Interview with Aurélia Thoueil, product quality manager with PiLeJe

Procedures, specifications, analyses, audits of manufacturers, supervision of the correct storage conditions… the standards are strict and rigorous.

What is the role of product quality at PiLeJe ? 

Our department checks product conformity in relation to the requirements set during the development phase. It is laid down in the quality specifications and controlled through checks made on products and through manufacturer audits. 

What are quality specifications ?

The quality specifications cover a number of elements in relation to the product :
- its formulation 
- its labelling
- all the quality criteria laid down during the development phase, for example : the particular proportion of vitamins and minerals, the viability rate of the strain if it is a probiotic, the peroxide index if it is an oil, etc
- the technical specifications for all the raw materials that go in to the product. They contain the origin of the ingredients, the storage conditions, their description, etc
- the results of tests proving the absence of GMOs or contaminants (pesticides, heavy metals, dioxine, etc) in the raw materials.
- The results for allergens (soya, lactose, etc).

What controls are completed before a product is placed on the market ?

Before a product is placed on the market it undergoes numerous controls (“self” controls since we carry them out voluntarily). Most are entrusted to external laboratories.

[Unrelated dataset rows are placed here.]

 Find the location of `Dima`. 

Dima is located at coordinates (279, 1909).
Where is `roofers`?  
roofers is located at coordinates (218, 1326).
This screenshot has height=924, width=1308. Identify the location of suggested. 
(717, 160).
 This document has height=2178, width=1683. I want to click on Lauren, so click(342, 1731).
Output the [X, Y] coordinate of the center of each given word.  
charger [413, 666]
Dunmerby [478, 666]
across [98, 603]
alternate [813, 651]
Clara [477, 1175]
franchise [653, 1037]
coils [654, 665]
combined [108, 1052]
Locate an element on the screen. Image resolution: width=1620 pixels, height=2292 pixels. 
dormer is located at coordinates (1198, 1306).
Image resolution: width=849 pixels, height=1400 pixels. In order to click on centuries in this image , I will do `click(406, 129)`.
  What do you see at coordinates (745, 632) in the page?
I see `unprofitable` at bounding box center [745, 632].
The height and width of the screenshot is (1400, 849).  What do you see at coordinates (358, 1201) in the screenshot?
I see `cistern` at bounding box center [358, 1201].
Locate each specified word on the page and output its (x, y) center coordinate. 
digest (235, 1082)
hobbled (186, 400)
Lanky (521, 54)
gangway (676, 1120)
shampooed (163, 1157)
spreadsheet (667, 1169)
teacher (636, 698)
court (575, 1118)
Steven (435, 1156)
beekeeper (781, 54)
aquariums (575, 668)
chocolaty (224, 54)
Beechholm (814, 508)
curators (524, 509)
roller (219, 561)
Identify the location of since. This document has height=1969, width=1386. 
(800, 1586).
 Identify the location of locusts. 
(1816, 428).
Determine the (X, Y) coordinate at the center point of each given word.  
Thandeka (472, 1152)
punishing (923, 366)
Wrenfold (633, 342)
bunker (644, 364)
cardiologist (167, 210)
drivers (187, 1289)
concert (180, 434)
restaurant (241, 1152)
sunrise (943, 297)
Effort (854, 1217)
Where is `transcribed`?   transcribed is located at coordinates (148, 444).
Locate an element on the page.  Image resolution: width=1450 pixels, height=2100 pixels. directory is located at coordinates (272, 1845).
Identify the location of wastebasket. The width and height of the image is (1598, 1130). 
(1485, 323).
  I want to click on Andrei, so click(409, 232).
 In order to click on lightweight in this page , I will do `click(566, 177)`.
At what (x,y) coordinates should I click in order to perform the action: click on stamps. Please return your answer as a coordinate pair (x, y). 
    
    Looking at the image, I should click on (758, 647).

Some are more particularly aimed at ensuring the quality of the products manufactured and in particular their conformity with the specifications. This is for example the case with :

- organoleptic controls that consist of tasting, smelling and checking the appearance of a batch. The samples tested are then stored in a sample library. 
- physico-chemical controls that check :
- the dose of vitamins and minerals
- the viability of the strains and the water activity (Aw) for the probiotics
- the peroxide index for oils 
- the gluten in products that claim to be gluten free 
- checks of raw material analysis reports 
- checks on manufacturing dossiers provided by the manufacturer which make it possible to guarantee product traceability and ensure the formula has been followed.
Other controls focus more on ensuring product safety. For example :
- microbiological tests looking for pathogens
- toxicity studies conducted in addition on new products. 

When all these results have been received we conduct a documentary analysis. If everything complies with the specifications, we can release the product. It is then put on the market. If not, we open a non-compliance dossier that may lead to a batch being refused.

How are the supplier audits conducted ?

There are now around twenty companies involved in manufacturing our products. Once a year we carry out an audit on each one. It is an opportunity for us to visit the factories, see how they manage batch refusals, look at the processes put in place to meet our quality requirements and evaluate their particular quality systems.

A report is drawn up for every audit. When necessary we include recommendations aimed at continually improving the quality of our products. The manufacturer then agrees in writing to implement them. During the audit the following year we check that the undertakings given by the manufacturer have been honored.